(Beginning of The input)

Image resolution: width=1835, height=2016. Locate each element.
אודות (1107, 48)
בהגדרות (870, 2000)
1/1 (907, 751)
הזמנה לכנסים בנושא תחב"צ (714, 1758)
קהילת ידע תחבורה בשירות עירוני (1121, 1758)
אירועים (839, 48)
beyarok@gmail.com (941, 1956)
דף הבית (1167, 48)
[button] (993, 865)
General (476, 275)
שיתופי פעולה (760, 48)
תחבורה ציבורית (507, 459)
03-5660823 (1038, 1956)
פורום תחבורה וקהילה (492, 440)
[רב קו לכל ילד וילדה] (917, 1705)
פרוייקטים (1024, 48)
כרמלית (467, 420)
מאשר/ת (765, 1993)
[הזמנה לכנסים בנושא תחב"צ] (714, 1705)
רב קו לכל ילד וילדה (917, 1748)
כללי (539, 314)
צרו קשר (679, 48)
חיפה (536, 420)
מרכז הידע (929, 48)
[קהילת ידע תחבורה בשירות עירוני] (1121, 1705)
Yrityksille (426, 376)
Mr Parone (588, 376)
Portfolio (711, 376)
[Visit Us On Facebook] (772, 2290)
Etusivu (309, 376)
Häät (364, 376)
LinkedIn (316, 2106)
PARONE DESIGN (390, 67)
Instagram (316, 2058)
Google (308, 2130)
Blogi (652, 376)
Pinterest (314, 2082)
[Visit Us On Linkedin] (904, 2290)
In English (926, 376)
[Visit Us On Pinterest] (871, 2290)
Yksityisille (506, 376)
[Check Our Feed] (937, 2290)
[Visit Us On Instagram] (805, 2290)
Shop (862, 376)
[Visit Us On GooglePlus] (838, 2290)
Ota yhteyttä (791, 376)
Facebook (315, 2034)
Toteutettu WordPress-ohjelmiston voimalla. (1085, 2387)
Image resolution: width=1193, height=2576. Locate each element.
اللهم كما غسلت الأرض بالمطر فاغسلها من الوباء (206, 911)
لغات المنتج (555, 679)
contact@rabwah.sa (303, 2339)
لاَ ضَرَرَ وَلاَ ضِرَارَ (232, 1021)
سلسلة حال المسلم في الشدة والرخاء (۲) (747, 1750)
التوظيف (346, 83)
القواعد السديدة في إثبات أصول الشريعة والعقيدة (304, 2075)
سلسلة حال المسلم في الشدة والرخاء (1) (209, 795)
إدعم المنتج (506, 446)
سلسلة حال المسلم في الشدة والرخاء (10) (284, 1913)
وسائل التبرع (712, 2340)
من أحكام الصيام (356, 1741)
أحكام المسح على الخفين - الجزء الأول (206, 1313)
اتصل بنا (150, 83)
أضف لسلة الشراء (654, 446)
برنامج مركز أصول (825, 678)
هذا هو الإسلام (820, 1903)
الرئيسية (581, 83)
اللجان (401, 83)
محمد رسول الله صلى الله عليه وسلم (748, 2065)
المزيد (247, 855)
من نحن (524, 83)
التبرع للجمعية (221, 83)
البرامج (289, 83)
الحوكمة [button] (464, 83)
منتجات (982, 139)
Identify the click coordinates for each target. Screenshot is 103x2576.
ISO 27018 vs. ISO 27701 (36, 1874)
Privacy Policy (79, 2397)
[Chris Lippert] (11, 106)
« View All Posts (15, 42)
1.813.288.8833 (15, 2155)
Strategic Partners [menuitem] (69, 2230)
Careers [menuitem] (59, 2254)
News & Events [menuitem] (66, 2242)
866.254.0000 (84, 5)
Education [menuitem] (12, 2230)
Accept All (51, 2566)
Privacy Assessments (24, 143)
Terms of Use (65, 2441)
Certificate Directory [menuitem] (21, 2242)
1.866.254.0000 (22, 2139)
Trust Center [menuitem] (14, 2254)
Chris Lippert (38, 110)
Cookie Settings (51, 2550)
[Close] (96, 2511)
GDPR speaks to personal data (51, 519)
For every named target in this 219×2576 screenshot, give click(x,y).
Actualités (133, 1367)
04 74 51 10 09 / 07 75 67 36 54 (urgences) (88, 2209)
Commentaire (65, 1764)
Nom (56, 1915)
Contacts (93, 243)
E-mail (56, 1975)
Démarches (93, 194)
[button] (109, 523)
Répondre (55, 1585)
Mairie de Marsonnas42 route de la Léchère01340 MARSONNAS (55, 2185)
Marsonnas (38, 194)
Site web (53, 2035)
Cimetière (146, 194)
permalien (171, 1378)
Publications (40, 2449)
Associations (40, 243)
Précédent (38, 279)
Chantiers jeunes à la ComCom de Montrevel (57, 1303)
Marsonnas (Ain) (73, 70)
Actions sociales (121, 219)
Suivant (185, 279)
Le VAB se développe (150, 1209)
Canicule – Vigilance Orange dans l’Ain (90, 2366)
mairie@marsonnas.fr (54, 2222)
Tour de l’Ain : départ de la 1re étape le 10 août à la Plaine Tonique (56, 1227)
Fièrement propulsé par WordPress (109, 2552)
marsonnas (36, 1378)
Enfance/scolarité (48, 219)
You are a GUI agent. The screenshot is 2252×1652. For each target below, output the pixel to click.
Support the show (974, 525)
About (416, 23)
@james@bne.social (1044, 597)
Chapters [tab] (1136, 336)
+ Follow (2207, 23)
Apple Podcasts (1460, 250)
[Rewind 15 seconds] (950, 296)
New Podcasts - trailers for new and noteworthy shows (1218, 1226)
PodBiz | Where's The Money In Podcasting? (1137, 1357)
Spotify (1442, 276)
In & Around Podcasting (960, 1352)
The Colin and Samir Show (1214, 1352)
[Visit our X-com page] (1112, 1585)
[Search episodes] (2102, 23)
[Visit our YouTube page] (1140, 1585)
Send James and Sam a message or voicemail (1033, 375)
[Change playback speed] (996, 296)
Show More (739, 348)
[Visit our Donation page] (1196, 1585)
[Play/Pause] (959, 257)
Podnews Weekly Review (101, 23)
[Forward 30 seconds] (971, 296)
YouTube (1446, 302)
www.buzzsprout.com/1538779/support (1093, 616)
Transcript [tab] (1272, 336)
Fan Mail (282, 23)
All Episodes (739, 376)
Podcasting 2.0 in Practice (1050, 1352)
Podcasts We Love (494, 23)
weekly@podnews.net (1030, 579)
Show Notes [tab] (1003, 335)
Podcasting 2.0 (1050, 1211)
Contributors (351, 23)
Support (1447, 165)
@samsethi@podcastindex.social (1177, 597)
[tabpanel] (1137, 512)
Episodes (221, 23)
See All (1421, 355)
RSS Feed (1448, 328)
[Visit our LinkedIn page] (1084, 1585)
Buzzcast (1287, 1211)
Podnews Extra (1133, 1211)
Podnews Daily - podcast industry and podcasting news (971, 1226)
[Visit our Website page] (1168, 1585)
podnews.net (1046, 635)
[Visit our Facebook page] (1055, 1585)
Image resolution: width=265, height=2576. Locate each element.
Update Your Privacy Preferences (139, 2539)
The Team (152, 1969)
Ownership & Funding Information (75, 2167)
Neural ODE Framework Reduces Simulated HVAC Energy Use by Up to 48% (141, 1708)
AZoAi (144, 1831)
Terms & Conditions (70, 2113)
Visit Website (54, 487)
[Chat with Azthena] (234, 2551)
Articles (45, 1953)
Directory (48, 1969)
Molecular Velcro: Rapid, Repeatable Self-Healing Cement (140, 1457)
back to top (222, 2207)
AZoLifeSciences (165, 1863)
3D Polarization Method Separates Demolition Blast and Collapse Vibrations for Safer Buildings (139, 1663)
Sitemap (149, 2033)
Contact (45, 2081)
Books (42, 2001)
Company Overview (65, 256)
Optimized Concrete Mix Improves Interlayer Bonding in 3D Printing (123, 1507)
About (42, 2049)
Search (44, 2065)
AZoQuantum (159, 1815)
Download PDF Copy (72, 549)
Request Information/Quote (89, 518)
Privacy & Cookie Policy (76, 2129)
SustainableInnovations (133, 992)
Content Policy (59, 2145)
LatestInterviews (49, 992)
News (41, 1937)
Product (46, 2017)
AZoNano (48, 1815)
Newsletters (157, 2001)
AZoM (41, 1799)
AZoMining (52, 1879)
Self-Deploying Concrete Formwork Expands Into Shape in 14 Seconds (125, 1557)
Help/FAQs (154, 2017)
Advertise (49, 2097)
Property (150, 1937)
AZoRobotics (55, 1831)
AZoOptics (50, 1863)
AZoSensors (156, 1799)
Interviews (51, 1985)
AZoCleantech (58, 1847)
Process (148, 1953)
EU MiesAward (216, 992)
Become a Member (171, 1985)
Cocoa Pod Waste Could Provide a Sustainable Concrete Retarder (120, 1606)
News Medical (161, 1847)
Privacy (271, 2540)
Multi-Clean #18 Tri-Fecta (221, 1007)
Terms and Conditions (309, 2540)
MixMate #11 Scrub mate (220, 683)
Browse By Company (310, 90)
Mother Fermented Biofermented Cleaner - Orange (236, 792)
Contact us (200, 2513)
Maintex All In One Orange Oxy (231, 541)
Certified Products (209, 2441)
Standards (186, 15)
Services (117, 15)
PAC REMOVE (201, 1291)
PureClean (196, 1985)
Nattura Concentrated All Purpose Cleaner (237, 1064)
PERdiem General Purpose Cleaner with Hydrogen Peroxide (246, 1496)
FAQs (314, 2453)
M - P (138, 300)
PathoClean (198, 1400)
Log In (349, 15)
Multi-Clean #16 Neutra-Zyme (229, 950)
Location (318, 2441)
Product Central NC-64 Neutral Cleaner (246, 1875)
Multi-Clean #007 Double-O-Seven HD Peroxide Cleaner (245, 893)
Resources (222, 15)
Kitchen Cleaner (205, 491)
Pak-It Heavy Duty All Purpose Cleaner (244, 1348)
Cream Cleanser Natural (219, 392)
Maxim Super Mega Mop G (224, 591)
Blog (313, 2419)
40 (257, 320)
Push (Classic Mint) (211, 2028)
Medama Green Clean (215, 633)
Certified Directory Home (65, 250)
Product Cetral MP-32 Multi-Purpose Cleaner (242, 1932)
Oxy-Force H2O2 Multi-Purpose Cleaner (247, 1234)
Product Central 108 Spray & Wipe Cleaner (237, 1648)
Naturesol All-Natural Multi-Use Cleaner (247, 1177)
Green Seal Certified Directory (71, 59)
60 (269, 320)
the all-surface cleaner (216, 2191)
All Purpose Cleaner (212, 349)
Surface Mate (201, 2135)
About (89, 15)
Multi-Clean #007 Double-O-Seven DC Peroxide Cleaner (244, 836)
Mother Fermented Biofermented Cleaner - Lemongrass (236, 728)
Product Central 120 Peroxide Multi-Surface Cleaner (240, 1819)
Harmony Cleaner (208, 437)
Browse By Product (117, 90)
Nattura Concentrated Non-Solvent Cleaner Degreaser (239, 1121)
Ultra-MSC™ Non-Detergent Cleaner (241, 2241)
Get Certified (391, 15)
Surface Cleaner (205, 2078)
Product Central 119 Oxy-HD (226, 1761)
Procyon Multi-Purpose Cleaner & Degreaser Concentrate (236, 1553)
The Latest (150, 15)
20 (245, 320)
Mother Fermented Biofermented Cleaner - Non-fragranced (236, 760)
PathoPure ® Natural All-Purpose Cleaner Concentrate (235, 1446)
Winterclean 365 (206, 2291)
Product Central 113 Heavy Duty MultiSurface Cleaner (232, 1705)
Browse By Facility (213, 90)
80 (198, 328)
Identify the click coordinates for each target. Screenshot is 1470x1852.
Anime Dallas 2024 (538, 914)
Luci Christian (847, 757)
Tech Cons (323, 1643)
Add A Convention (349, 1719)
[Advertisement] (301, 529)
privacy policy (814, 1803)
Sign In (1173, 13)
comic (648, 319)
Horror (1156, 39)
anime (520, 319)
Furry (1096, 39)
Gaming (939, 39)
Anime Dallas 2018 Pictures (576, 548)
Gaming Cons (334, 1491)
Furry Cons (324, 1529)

(End of The input)

The string "أحكام" may occur on several lines of the listing; state how many such lines there are, giving the number only.

2